Companies operating in the apparel industry could be missing out on new opportunities for growth by not digitising data on leftovers from garment factories, says a new report by H&M Foundation Global Change Award winner Reverse Resources.
Creating a Digitally Enhanced Circular Economy shows that manufacturers producing textiles and clothes for many of the world's major fashion brands are spilling an average 25% of resources during fabric and garment production. In some cases, the volume was as high as 47%, much higher than usually perceived by brands. The issue, however, is not derived from a lack of brand responsibility nor waste at the factory level, but rather the result of a systemic conflict of business interests and lack of data and transparency between stakeholders at various levels of the global supply chain. According to Reverse Resources, digitisation and the application of circular design principles could bridge this gap and unlock a major business opportunity for both brands & factories.
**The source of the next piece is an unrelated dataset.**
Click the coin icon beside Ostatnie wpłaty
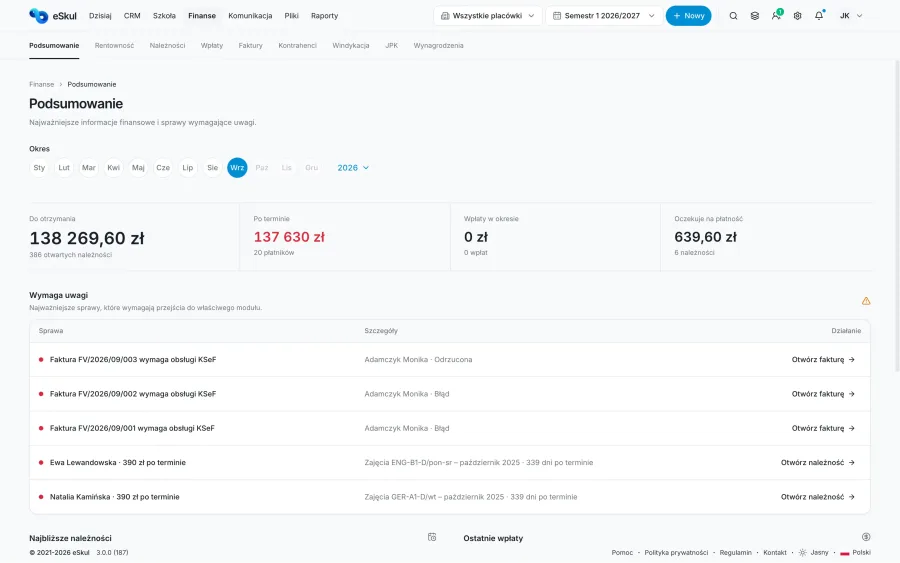The image size is (900, 563). click(x=866, y=537)
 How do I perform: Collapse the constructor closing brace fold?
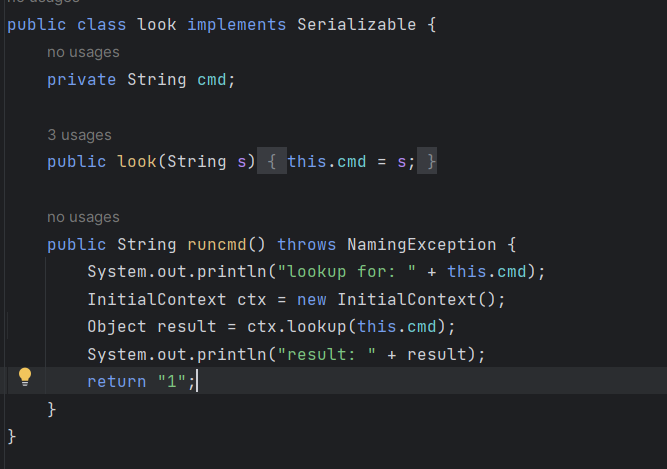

The linear pricing schemes currently in use by brands are unintentionally providing an incentive for factories not to share comprehensive and accurate data about leftover textiles and garments. These pricing schemes 'build in' an extra margin for factories to sell leftovers into local aftermarkets. What remains unsold is incinerated or dumped, which has both environmental and economic implications.
However, improvements in supply chain transparency and traceability could unlock a huge opportunity for growth within the industry. In its report, Reverse Resources explores how three key interventions can help brands and manufacturers create a win-win business case scenario:
1. Adapting the pricing scheme to give factories an economic incentive to share their leftover information;
2. Introducing business cases to increase the value of leftovers for factories, such as remanufacturing;
3. Using that information to build systems of transparency and traceability that rely on clear business case for suppliers.
"Better data from factories would facilitate virtual traceability of resources and enable digital interactions across the supply chains. These are crucial for meeting the goals of a circular economy by decoupling economic growth from environmental impacts by resource effectiveness. Material circulation of production leftovers is already established, but it is by default inefficient, corrupt, costly for end-users and out of the control of the stakeholders in the core supply chains," said Ann Runnel, Founder of Reverse Resources.
Remanufacturing -the business case for which was the focus of a recent white paper by Earthshine and Norsk Ombruk - provides an opportunity to rebalance the pricing system by developing a viable model for leftovers, which is linked with the prices of virgin fabrics, instead of the current market prices for leftovers. According to Reverse Resources' report, adopting such a business model could help increase the market value earned from leftovers three to four times, while simultaneously lower the FOB price of partially remanufactured garments. The approach would also reduce the use of new fabrics by three percent via the integration of leftover fabrics. The model was validated by a pilot at factories in Bangladesh. Trials are ongoing to test the scalability of the concept on a mass scale.
Research indicates that in Bangladesh alone, leftovers available from the country's garment factories could generate an additional US$ 4 billion if reuse, remanufacturing and recycling were applied over time. Remanufacturing could be applied to approximately 25% of large leftover materials, potentially growing factory earnings by three to five times.
"The figures presented are of a similar magnitude to WRAP estimates," said Keith James, Delivery Manager of Sustainable Clothing Action Plan at WRAP. "
This report is an important insight into an underexplored area. We hope that it will prove valuable in tackling this issue."